SHORT PROBLEM 1:
In the records, change "GUI agent" to "interface agent" in the lines between the one holding "This screenshot has height=209, width=423." and the one holding "Action: tap(332, 131)", inclusive, and give only those lines back with nothing else altered.

──────────

Using Deep Reinforcement Learning to Enhance Ilan Expert Advisor

MetaTrader 5 — Tester | 5 February 2026, 13:43

1 338

Yevgeniy Koshtenko

Introduction

In the world of algorithmic trading, some strategies, like eternal stars in the ever-changing firmament of financial markets, leave an indelible mark on the history of trading. Among them is Ilan, a once legendary grid Expert Advisor that captivated the minds and accounts of traders in the 2010s with its deceptive simplicity and potential effectiveness during periods of low volatility.

However, time does not stand still. In the age of quantum computing, neural networks, and machine learning, the strategies of yesterday require fundamental reimagining. What if we combine the classical mechanics of Ilan grid averaging with advanced artificial intelligence algorithms? What if, instead of hard-coded rules, we let the system adapt on its own and constantly improve?

In this article, we challenge established ideas about trading models and undertake an ambitious attempt to revive classic Ilan by equipping it with deep reinforcement learning (Q-learning) with a dynamic Q-table. We are not just modifying existing code, we are creating a fundamentally new intelligent model capable of learning from our own experience, adapting to market changes and optimizing trading solutions in real time.

Our journey will take you through the labyrinths of algorithmic trading, where mathematical rigor meets computational elegance, and classic Martingale techniques take on new life thanks to innovative machine learning approaches. Whether you are an experienced algorithmic trader, a trading architecture developer, or just a financial technology enthusiast, this article offers a unique perspective on the future of automated trading.

Fasten your seat belts — we are embarking on an exciting journey to create Ilan 3.0 AI, where tradition meets innovation, and the past evolves into the future.

Studying the classic Ilan from the inside

Before diving into the world of artificial intelligence, it is necessary to understand what made Ilan such a popular Expert Advisor in the 2010s. The key idea of its work was the concept of averaging positions. When the price moved against the open position, the Expert Advisor would not close the loss, but added new orders, improving the average entry price.

Here is a simplified code snippet illustrating this logic:

// Simplified averaging logic in the original Ilan
if(positionCount == 0) {
   // Opening first position on signal
   if(OpenSignal()) {
      OpenPosition(ORDER_TYPE_BUY, StartLot);
   }
} else {
   // Calculating level for averaging
   double averagePrice = CalculateAveragePrice();
   double gridLevel = averagePrice - GridSize * Point();
   
   // If price has reached grid level, add position
   if(Bid <= gridLevel) {
      double newLot = StartLot * MathPow(LotMultiplier, positionCount);
      OpenPosition(ORDER_TYPE_BUY, newLot);
   }
   
   // Checking for closing of all TP positions
   if(Bid >= averagePrice + TakeProfit * Point()) {
      CloseAllPositions();
   }
}

The Magic of Martingale: Why traders fell in love with Ilan

The popularity of Ilan can be explained by several factors. First of all, its work was intuitive even to novice traders. In a sideways market, the system showed almost magical results — every price fluctuation turned into a source of profit. Averaging positions made it possible to "save" trades that were initially at a loss, creating a trader's feeling of invincibility of the architecture.

──────────

SHORT PROBLEM 2:
Write what comes next in the article on using deep reinforcement learning to enhance the Ilan Expert Advisor, starting after its last sentence.

DATA EXTRACT:

──────────

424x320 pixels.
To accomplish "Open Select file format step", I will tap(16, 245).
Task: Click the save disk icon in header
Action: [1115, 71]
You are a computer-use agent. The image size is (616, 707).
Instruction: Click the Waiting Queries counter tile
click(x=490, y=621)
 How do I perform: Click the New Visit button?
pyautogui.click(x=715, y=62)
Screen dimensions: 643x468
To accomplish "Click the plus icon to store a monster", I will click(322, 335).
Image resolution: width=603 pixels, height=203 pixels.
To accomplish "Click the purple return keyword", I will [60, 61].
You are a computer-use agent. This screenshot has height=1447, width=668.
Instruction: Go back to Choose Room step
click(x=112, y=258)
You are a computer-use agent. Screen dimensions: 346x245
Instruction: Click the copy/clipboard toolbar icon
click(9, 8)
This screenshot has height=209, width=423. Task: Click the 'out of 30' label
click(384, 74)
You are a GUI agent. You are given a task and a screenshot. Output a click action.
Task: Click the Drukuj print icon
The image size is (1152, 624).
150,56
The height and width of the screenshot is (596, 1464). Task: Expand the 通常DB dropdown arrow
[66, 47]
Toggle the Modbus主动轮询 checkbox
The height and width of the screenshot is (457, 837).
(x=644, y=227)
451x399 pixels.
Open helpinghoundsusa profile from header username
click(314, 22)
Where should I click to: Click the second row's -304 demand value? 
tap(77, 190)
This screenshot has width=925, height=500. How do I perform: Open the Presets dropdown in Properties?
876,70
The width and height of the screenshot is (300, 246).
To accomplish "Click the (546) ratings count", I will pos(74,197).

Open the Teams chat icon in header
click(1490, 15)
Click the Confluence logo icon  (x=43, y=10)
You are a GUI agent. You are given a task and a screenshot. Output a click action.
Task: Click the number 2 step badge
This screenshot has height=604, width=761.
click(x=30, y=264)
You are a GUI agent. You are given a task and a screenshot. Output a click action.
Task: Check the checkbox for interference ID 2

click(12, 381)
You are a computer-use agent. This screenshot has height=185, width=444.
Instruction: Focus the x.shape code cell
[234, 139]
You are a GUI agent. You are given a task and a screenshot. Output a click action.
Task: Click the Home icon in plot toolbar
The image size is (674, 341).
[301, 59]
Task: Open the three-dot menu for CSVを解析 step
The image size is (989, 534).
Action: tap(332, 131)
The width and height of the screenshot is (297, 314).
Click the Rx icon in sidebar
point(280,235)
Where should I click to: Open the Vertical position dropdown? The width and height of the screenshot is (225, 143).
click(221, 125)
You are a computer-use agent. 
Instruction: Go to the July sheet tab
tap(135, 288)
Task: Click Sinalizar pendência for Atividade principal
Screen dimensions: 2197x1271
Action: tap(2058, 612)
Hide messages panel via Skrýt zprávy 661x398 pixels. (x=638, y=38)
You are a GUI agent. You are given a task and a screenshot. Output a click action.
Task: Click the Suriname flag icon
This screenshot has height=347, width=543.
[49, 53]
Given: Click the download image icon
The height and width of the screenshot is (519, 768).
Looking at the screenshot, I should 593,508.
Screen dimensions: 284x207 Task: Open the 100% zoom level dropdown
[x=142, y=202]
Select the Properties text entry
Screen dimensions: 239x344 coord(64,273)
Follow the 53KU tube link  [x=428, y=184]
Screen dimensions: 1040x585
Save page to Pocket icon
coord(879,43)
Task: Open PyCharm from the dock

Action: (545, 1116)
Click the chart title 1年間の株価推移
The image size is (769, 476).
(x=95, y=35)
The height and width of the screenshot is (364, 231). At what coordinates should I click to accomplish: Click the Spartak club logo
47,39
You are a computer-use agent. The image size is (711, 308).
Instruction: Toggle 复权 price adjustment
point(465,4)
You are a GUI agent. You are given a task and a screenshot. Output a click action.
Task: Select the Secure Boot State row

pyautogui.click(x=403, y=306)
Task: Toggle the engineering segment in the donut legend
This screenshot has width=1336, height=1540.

──────────

EXERCISE RESULT 1:
This screenshot has height=209, width=423. Task: Click the 'out of 30' label
click(384, 74)
You are a interface agent. You are given a task and a screenshot. Output a click action.
Task: Click the Drukuj print icon
The image size is (1152, 624).
150,56
The height and width of the screenshot is (596, 1464). Task: Expand the 通常DB dropdown arrow
[66, 47]
Toggle the Modbus主动轮询 checkbox
The height and width of the screenshot is (457, 837).
(x=644, y=227)
451x399 pixels.
Open helpinghoundsusa profile from header username
click(314, 22)
Where should I click to: Click the second row's -304 demand value? 
tap(77, 190)
This screenshot has width=925, height=500. How do I perform: Open the Presets dropdown in Properties?
876,70
The width and height of the screenshot is (300, 246).
To accomplish "Click the (546) ratings count", I will pos(74,197).

Open the Teams chat icon in header
click(1490, 15)
Click the Confluence logo icon  (x=43, y=10)
You are a interface agent. You are given a task and a screenshot. Output a click action.
Task: Click the number 2 step badge
This screenshot has height=604, width=761.
click(x=30, y=264)
You are a interface agent. You are given a task and a screenshot. Output a click action.
Task: Check the checkbox for interference ID 2

click(12, 381)
You are a computer-use agent. This screenshot has height=185, width=444.
Instruction: Focus the x.shape code cell
[234, 139]
You are a interface agent. You are given a task and a screenshot. Output a click action.
Task: Click the Home icon in plot toolbar
The image size is (674, 341).
[301, 59]
Task: Open the three-dot menu for CSVを解析 step
The image size is (989, 534).
Action: tap(332, 131)

EXERCISE RESULT 2:
Another attractive factor was the feature to customize the strategy using a minimal set of parameters:

// Key parameters of Ilan Expert Advisor
input double   StartLot = 0.01;          // Initial lot size
input double   LotMultiplier = 1.5;      // Lot multiplier for each new position
input int      GridSize = 30;            // Grid size in points
input int      TakeProfit = 40;          // Profit for closing all positions
input int      MaxPositions = 10;        // Maximum number of positions to open

This simplicity of setup created the illusion of control. The trader could experiment with different combinations of parameters, achieving impressive results based on historical data.

Attempts at evolution: What has changed in Ilan 2.0

In Ilan 2.0, developers tried to solve some of these problems. Dynamic calculation of the grid step based on market volatility, work with several currency pairs and analysis of their correlation, additional filters for opening positions and protection mechanisms against excessive losses have been added.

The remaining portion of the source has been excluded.